NN-EUCLID Readme

EUCLID stands for Efficient Unsupervised Constitutive Law Identification and Discovery. Visit the project website to learn more. Within the scope of this project we developed NN-EUCLID:

NN-EUCLID is a deep-learning based framework to learn hidden material models using full-field displacement and global reaction force measurements. Below we give an overview of the framework: (a,b) Point-wise displacements and reaction forces are recorded for a hyperelastic specimen under quasi-static deformation. Using the point-wise displacements and a finite element mesh of the domain (c), continuous displacement and strain fields are obtained (d,e). An ensemble of physics-consistent ICNN-based constitutive models (f) map the strain fields to stress fields (evaluated at the quadrature point of each element) (g).
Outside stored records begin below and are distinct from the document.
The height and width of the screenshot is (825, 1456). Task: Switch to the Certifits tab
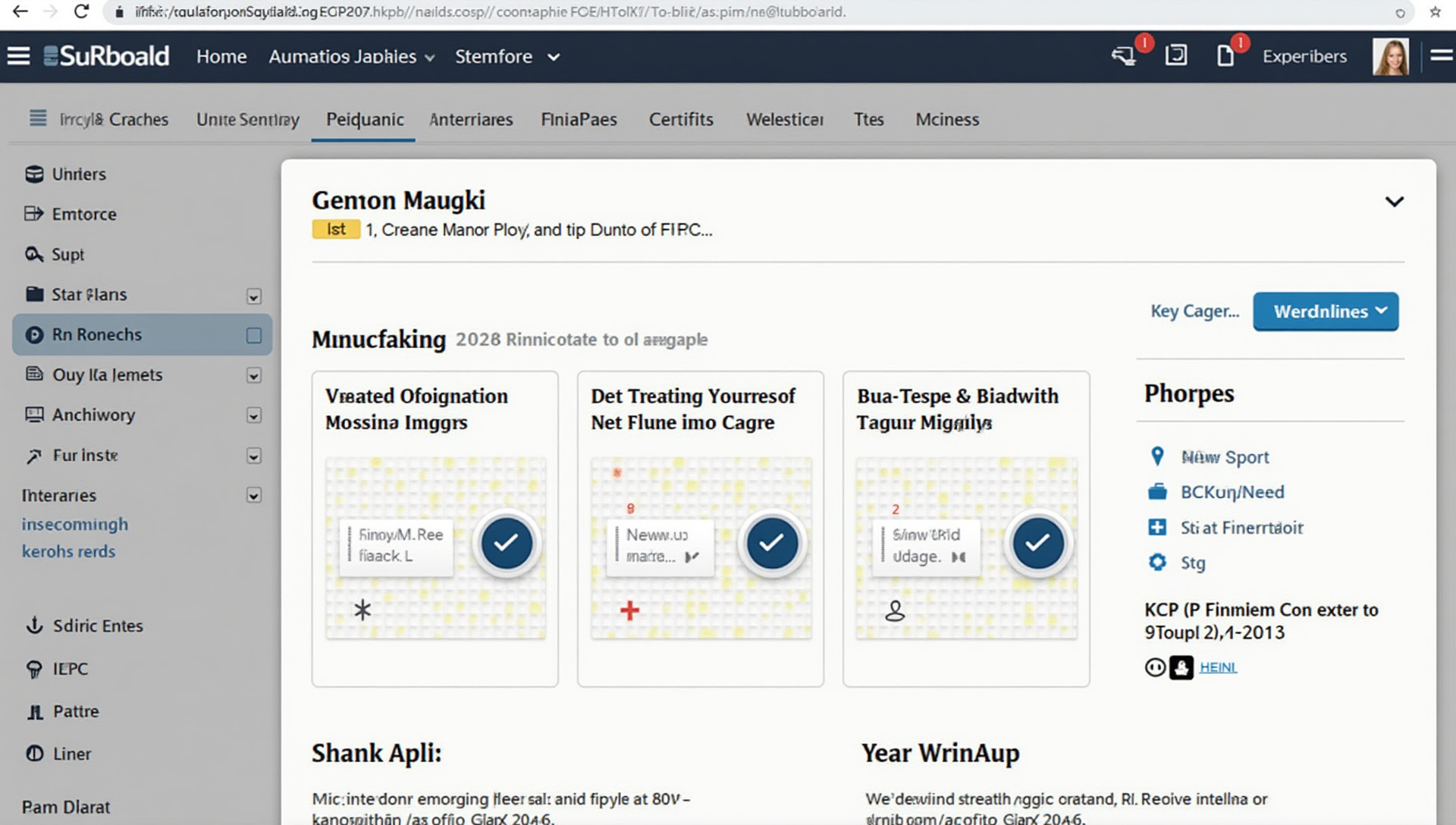680,120
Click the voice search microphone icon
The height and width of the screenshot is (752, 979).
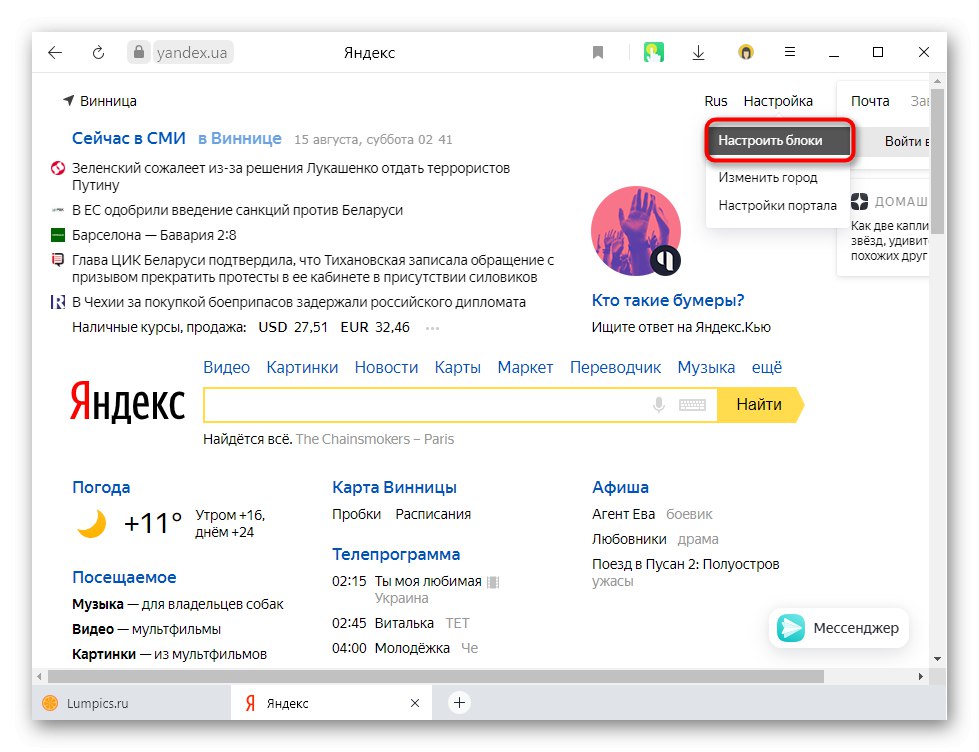point(657,403)
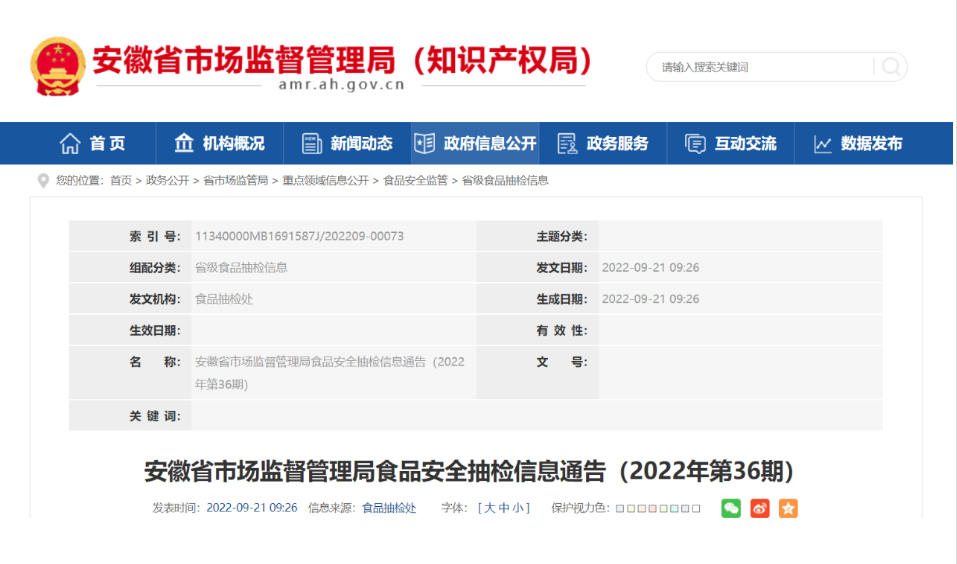Click the 食品抽检处 information source link

click(x=389, y=508)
The stress fields are used to compute the internal and external nodal forces (h,i). Based on the weak form of the conservation of linear momentum, the residual forces are minimized (j) — point-wise for the free degrees of freedom (h) and aggregated for the fixed degrees of freedom (under each set of Dirichlet constraint with a measured reaction force) (i). The optimization is carried out iteratively to train the parameters of the ICNN-based constitutive models (f).

The documentation consists of a file-wise explanation of the code. The code and the Finite Element data used to generate the results shown in the NN-EUCLID paper are available in the GitHub repository.